##### RECORDS FOR THE TASK
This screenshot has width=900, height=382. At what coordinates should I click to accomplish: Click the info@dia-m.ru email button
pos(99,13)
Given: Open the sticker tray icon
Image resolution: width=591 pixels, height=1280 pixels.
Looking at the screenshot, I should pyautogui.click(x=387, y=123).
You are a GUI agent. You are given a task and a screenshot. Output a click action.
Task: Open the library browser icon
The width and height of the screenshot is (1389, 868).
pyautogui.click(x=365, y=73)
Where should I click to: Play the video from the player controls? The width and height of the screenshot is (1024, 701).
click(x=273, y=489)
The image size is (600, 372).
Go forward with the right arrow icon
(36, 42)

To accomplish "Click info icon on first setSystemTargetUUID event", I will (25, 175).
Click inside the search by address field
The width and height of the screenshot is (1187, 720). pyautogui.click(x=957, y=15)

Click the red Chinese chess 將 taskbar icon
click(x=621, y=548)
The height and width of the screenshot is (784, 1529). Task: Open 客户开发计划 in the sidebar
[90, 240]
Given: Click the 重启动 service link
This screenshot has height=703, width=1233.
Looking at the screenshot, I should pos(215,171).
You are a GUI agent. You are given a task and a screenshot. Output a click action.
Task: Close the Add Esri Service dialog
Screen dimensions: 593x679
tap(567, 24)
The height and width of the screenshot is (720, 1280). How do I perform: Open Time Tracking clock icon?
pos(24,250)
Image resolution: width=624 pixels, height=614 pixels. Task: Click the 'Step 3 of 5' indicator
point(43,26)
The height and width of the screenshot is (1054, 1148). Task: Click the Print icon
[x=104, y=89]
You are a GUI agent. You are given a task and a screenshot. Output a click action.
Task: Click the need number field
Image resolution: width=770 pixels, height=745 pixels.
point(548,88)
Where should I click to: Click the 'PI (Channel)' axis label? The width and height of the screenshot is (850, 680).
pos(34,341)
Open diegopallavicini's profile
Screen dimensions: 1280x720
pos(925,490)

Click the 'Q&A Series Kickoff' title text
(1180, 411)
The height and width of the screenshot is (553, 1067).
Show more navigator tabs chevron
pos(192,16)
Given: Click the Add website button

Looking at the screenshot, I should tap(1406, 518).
##########
| HOW TO COMPLETE THIS TASK |
What you return should match the data character for character.

| WRITTEN RESPONSE |
This screenshot has width=900, height=382. At what coordinates should I click to accomplish: Click the info@dia-m.ru email button
pos(99,13)
Given: Open the sticker tray icon
Image resolution: width=591 pixels, height=1280 pixels.
Looking at the screenshot, I should pyautogui.click(x=387, y=123).
You are a GUI agent. You are given a task and a screenshot. Output a click action.
Task: Open the library browser icon
The width and height of the screenshot is (1389, 868).
pyautogui.click(x=365, y=73)
Where should I click to: Play the video from the player controls? The width and height of the screenshot is (1024, 701).
click(x=273, y=489)
The image size is (600, 372).
Go forward with the right arrow icon
(36, 42)

To accomplish "Click info icon on first setSystemTargetUUID event", I will (25, 175).
Click inside the search by address field
The width and height of the screenshot is (1187, 720). pyautogui.click(x=957, y=15)

Click the red Chinese chess 將 taskbar icon
click(x=621, y=548)
The height and width of the screenshot is (784, 1529). Task: Open 客户开发计划 in the sidebar
[90, 240]
Given: Click the 重启动 service link
This screenshot has height=703, width=1233.
Looking at the screenshot, I should pos(215,171).
You are a GUI agent. You are given a task and a screenshot. Output a click action.
Task: Close the Add Esri Service dialog
Screen dimensions: 593x679
tap(567, 24)
The height and width of the screenshot is (720, 1280). How do I perform: Open Time Tracking clock icon?
pos(24,250)
Image resolution: width=624 pixels, height=614 pixels. Task: Click the 'Step 3 of 5' indicator
point(43,26)
The height and width of the screenshot is (1054, 1148). Task: Click the Print icon
[x=104, y=89]
You are a GUI agent. You are given a task and a screenshot. Output a click action.
Task: Click the need number field
Image resolution: width=770 pixels, height=745 pixels.
point(548,88)
Where should I click to: Click the 'PI (Channel)' axis label? The width and height of the screenshot is (850, 680).
pos(34,341)
Open diegopallavicini's profile
Screen dimensions: 1280x720
pos(925,490)

Click the 'Q&A Series Kickoff' title text
(1180, 411)
The height and width of the screenshot is (553, 1067).
Show more navigator tabs chevron
pos(192,16)
Given: Click the Add website button

Looking at the screenshot, I should tap(1406, 518).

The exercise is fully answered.